Entries from a data collection:
########################################
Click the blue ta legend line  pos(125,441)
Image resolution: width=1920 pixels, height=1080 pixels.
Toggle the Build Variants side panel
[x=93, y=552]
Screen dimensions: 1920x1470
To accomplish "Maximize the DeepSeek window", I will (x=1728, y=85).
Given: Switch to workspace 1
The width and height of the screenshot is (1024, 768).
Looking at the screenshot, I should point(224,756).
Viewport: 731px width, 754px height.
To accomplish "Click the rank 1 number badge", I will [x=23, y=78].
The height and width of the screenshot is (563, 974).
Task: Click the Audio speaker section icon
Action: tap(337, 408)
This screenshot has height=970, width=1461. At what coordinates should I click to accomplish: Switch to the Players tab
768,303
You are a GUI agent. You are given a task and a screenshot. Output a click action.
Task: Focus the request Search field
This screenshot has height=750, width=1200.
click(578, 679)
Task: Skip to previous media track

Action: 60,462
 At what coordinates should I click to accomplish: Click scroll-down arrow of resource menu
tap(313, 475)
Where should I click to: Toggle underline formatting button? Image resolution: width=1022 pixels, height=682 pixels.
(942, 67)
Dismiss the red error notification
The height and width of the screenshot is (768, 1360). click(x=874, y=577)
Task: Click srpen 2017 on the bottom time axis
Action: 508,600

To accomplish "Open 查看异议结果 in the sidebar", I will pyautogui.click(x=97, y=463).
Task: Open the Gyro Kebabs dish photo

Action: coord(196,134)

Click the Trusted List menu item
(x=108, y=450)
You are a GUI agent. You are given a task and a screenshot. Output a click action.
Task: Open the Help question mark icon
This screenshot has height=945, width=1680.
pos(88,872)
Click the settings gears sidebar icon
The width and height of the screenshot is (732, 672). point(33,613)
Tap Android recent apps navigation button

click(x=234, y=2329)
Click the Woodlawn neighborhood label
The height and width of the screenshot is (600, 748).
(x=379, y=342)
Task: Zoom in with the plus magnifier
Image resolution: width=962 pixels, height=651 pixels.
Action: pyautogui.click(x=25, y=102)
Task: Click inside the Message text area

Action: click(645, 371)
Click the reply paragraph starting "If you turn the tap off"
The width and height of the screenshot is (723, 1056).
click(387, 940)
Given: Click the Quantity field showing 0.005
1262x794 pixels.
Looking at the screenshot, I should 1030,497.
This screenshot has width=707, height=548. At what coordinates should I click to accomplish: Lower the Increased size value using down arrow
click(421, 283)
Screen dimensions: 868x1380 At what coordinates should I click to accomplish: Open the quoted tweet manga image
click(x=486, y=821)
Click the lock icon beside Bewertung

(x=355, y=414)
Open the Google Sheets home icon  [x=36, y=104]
########################################
What you have to do: Quote the entries word for word, starting at the line that contains "Image resolution: width=1920" and ending at the line that contains "Looking at the screenshot, I should point(224,756).".

Output for this exercise:
Image resolution: width=1920 pixels, height=1080 pixels.
Toggle the Build Variants side panel
[x=93, y=552]
Screen dimensions: 1920x1470
To accomplish "Maximize the DeepSeek window", I will (x=1728, y=85).
Given: Switch to workspace 1
The width and height of the screenshot is (1024, 768).
Looking at the screenshot, I should point(224,756).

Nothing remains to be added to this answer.